CD4 T-Lymphocyte Activation in Asthma Is Accompanied by Increased Serum Concentrations of Interleukin-5: Effect of Glucocorticoid Therapy

Abstract

Peripheral blood mononuclear cells (PBMC) and serum were obtained, on two occasions, from 15 asthmatic patients who required oral glucocorticoid therapy for moderate to severe disease exacerbations. Samples were obtained immediately before commencement of oral glucocorticoids (Day 1) and again after 7 days of treatment (Day 7), when lung function had significantly improved. Samples were also isolated on two occasions 7 days apart from a group of seven untreated volunteers. Expression of CD25, human lymphocyte antigen (HLA-)DR, CD45RA, and CD45RO on CD4 and CD8 T lymphocytes was measured by flow cytometry, and serum concentrations of interleukin-5 (IL-5) were measured using an enzyme-linked immunosorbent assay technique. On Day 1 the asthmatic patients showed significantly higher percentages, as compared with the control subjects of CD4 T lymphocytes expressing the markers CD25, HLA-DR, and CD45RO and significantly lower percentages of CD4 T cells expressing CD45RA. After glucocorticoid therapy, the percentages of CD4 T cells expressing CD25, HLA-DR, and CD45RO were significantly reduced in the asthmatic patients, and the percentages of those expressing CD45RA significantly increased so that by Day 7 expression of all four markers was no longer significantly different from that of the control subjects. By contrast, the percentages of CD8 T cells expressing HLA-DR, CD45RA, and CD45RO in the PBMC of the asthmatic patients on Day 1 were not significantly different from those in control subjects, whereas the percentages of CD25 expressing CD8 T cells were only marginally elevated. Glucocorticoid therapy resulted in no significant change in the expression of all four markers on CD T cells.

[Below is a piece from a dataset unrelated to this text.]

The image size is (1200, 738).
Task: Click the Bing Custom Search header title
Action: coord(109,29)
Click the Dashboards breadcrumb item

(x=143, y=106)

IL-5 was detectable in the serum of eight of the asthmatic patients on Day 1 (those with the highest peripheral blood eosinophil counts) but in none of these patients on Day 7 after glucocorticoid therapy. Therapy was also associated with a significant fall in the peripheral blood eosinophil counts. Serum IL-5 was undetectable in all the control subjects on both occasions. These observations are consistent with the hypotheses that exacerbations of asthma are associated with activation of “memory” CD4 T lymphocytes secreting IL-5, which regulates eosinophilia, and that glucocorticoid therapy results in reduction of the activation status of these cells concomitant with inhibition of IL-5 secretion.